▶ [About this exercise] The answer must consist only of the lines from the line with "Instruction: Open the 第1級 level menu" to the line with "You are a GUI", both included, exactly as they stand below.

▶ [Data under study]
===============

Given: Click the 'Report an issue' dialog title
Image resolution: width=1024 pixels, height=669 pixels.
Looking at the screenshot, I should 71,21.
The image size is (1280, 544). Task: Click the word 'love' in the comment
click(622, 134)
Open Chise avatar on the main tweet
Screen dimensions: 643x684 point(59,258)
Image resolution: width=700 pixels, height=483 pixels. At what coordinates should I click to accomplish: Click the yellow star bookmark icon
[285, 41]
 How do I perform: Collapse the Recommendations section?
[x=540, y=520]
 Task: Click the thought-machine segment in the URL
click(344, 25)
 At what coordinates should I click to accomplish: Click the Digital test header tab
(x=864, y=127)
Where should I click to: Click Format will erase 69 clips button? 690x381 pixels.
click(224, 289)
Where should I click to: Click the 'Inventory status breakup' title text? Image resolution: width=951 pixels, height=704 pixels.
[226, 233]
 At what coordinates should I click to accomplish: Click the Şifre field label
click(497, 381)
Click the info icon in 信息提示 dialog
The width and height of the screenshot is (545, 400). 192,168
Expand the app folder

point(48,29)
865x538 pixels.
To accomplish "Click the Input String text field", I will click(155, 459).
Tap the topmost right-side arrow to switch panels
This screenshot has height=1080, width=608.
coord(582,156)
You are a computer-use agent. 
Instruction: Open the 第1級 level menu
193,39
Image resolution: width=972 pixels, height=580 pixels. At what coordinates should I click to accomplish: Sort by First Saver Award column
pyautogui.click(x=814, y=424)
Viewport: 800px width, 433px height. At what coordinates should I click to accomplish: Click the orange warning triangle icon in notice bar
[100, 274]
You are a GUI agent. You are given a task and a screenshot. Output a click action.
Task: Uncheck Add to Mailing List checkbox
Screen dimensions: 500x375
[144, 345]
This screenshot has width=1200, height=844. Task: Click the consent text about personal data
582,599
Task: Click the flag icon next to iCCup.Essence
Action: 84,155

===============

▶ [Task result]
Instruction: Open the 第1級 level menu
193,39
Image resolution: width=972 pixels, height=580 pixels. At what coordinates should I click to accomplish: Sort by First Saver Award column
pyautogui.click(x=814, y=424)
Viewport: 800px width, 433px height. At what coordinates should I click to accomplish: Click the orange warning triangle icon in notice bar
[100, 274]
You are a GUI agent. You are given a task and a screenshot. Output a click action.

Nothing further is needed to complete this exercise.